Tuesday 17 November 2015 4:07 am

Japan recession: Has Abenomics failed? not quite

The latest data from Japan revealed that the world’s third largest economy slipped back into recession in the past quarter, at least technically. Has Prime Minister Shinzo Abe’s “three arrows” plan to revive the Japanese economy – Abenomics – failed in spectacular fashion? Well, yes and no. 


Let’s start with the economy. GDP data is notoriously unreliable as a first-guess measure of the economy’s performance, so we shouldn’t place too much reliance on this early estimate. Nevertheless, like most other developed economies, the industrial sector in Japan is suffering, and a run-down of stocks of finished products was the main cause of the fall in GDP. 
But other indicators suggest that the Japanese economy is not doing too badly at all, after decades of malaise. Unemployment is at an 18-year low, Tokyo house prices are up 16 per cent since the start of 2013, and confidence among small and-medium sized businesses is at a record high. 
Yet some of the key objectives of Abenomics are still nowhere in sight – wages are only edging up (rising 0.6 per cent over the last year) and the inflation rate remains stubbornly low. Outside of declining food and energy costs, consumer prices are rising by less than 1 per cent, half the Bank of Japan’s key objective.

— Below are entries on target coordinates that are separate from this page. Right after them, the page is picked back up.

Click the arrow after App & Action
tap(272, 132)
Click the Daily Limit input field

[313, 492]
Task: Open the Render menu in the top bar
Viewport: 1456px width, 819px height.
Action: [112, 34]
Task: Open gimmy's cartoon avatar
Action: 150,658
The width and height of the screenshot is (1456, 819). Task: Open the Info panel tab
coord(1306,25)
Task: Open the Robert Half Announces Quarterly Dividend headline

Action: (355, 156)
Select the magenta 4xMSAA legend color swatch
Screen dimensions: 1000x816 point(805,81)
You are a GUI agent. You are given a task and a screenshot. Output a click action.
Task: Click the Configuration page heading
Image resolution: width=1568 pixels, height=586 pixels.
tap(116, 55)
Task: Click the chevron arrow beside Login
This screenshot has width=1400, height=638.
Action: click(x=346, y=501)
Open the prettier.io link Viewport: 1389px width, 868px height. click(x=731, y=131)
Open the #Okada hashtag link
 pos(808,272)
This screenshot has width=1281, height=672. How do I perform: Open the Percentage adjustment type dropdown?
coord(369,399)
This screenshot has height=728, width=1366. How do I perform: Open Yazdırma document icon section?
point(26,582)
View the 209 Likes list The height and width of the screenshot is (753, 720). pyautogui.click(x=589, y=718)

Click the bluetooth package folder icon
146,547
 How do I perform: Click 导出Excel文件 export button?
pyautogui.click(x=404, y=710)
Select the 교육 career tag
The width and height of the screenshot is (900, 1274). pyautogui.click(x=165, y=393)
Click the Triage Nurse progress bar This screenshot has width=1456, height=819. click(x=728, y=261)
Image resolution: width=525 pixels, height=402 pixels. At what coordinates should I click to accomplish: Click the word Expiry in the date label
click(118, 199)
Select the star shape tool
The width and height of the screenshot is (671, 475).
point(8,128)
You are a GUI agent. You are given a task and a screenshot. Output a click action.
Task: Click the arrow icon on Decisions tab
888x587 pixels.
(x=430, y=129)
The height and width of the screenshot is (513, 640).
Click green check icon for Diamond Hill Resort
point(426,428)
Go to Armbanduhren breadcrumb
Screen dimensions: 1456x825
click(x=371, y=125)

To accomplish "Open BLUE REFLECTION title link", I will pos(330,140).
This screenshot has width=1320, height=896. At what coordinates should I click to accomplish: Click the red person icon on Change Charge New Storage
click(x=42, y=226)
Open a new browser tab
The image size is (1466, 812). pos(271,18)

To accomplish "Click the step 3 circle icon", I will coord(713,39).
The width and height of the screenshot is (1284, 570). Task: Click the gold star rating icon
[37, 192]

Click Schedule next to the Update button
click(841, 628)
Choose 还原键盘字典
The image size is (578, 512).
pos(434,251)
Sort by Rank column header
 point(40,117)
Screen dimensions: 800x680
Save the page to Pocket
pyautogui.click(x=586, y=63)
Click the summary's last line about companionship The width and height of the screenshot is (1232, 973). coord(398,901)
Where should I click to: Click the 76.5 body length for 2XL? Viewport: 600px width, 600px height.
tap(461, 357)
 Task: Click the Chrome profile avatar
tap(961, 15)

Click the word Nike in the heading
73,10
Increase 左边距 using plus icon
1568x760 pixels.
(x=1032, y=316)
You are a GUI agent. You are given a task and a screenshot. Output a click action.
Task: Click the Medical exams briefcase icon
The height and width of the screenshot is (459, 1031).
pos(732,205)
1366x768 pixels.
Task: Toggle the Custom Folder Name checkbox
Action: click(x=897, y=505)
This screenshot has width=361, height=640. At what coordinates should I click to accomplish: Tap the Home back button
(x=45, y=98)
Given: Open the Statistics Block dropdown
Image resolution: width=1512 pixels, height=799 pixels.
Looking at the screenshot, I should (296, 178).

But there’s more. On the positive side, the Japanese stock market has been one of this year’s best performing markets, returning over 13 per cent. 
It has, however, been a rocky ride – the Topix index lost 15 per cent over August and September as international investors panicked over a sudden change in China’s exchange rate policy. Foreign investors sold a net ¥4.8 trillion (£26bn) of Japanese equities over those two months, even more than they did in the worst of the global financial crisis. 
Furthermore, even though investor confidence collapsed over the summer, we believe there is more to come from the Japanese stock market. Company earnings are expected to rise by more than 10 per cent over the next 12 months and around 8 per cent per year after that. 
Still, at 14 times forecast earnings, Japanese stocks are cheaper than even the UK market, which has been battered by high exposure to the energy and mining sectors. On pure valuation grounds, investors appear to be giving Abe little chance of success.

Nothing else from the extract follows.